Phase I/II Study of Mitoxantrone, Etoposide and Gemtuzumab Ozogamicin for Acute Myeloid Leukemia

University of Pittsburgh

Status and phase

Terminated

Phase 1

Conditions

Acute Myeloid Leukemia

Treatments

Drug: Gemtuzumab ozogamicin

Drug: Etoposide

Drug: Mitoxantrone

Study type

Interventional

Funder types

Other

Identifiers

NCT00660036

07-154

Details and patient eligibility

About

The purpose of this study is to investigate the combination of gemtuzumab ozogamicin, mitoxantrone and etoposide as second line therapy in patients with acute myeloid leukemia.

Full description

The combination of mitoxantrone and etoposide is an active regimen in refractory/relapsed AML patients.
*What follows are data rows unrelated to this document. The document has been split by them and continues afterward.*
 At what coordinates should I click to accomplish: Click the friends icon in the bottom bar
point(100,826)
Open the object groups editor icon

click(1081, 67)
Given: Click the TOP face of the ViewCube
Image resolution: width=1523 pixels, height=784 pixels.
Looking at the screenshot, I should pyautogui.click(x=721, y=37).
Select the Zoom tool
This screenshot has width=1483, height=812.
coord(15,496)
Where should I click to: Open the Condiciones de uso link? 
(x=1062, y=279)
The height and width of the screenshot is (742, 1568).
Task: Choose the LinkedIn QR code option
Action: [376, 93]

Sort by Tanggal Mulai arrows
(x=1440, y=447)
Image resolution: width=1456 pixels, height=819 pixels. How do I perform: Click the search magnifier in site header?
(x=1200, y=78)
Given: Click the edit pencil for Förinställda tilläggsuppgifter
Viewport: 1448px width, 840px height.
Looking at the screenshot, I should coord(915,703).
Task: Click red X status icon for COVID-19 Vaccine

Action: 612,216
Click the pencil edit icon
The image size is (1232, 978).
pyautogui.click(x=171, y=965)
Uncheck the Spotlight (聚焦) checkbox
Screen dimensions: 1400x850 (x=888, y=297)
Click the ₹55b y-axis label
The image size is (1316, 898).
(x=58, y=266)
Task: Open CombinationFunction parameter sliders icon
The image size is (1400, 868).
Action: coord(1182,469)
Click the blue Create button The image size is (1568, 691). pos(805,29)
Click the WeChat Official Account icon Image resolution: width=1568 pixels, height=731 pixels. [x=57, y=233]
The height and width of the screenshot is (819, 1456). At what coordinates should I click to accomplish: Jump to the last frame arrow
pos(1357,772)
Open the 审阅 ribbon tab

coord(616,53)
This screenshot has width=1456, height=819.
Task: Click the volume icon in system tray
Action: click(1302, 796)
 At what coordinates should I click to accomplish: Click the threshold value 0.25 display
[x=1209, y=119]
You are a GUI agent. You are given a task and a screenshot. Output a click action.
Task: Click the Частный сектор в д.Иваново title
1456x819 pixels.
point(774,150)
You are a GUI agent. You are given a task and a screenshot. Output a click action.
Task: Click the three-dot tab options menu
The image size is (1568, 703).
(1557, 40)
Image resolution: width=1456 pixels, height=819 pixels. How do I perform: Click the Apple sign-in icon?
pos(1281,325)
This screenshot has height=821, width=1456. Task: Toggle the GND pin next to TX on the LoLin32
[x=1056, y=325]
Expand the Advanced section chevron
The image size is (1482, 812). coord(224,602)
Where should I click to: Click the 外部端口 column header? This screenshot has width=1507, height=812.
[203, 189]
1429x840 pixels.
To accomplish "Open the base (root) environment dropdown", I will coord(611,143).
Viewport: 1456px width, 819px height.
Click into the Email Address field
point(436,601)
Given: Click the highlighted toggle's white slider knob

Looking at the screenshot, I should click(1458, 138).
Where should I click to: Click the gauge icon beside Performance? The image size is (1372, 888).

In order to improve the efficacy of mitoxantrone and etoposide as second line therapy in patients with AML we proposed to conduct a phase I/II clinical trial combining gemtuzumab ozogamicin with mitoxantrone and etoposide. The phase I portion of the trial will determine the maximum tolerated dose of gemtuzumab ozogamicin combined with mitoxantrone and etoposide and the phase II portion of the trial will determine the efficacy and safety of the combined regimen in patients with AML.

Enrollment

5 patients

Sex

All

Ages

18 to 70 years old

Volunteers

No Healthy Volunteers

Inclusion criteria

Able to understand and have the ability to provide written consent
Between 18 and 70 years of age
Patients with CD33 positive (determined as CD33 expression in ≥ 20% of leukemic blasts) de novo AML that did not respond to first line induction therapy
ECOG Performance Status of 0-2
Patients must have the following laboratory values within 48 hours prior to beginning protocol treatment: Serum creatinine ≤ 1.5 mg/ml and calculated creatinine clearance ≥ 50mL/min (using the Cockcroft-Gault equation); AST ≤ 59 IU/L; ALT ≤ 72 IU/L; Total bilirubin ≤ 1.3 mg/ml; Note: Hematologic abnormalities will not be used as a criteria for entry or exclusion.
Patients must have left ventricular ejection fraction (LVEF) ≥50%
Females of child-bearing potential must have a negative pregnancy test during screening and all subjects must agree to use an effective method of contraception.

Exclusion criteria

Patients with acute promyelocytic leukemia
Prior use of mitoxantrone or etoposide or gemtuzumab ozogamicin
Antecedent hematologic disorder preceding initial presentation of AML or therapy related AML
History of thromboembolic event within the past 12 months
Hepatitis B or C or HIV positive serology
Symptomatic central nervous system (CNS) involvement
History of congestive heart failure
Myocardial infarction in the past 6 months
Uncontrolled, life-threatening infection that is not responding to antimicrobial therapy
History of psychiatric disorder which may compromise compliance with the protocol or which does not allow for appropriate informed consent
Patient may not be receiving any other anti neoplastic investigational agents
INR> 1.5 or patient is receiving systemic anticoagulation (e.g warfarin)
Patient undergone autologous or allogeneic stem cell transplantation
Other active malignancies except for non-melanoma skin cancer or cervical intraepithelial neoplasia
Women who are pregnant or breastfeeding.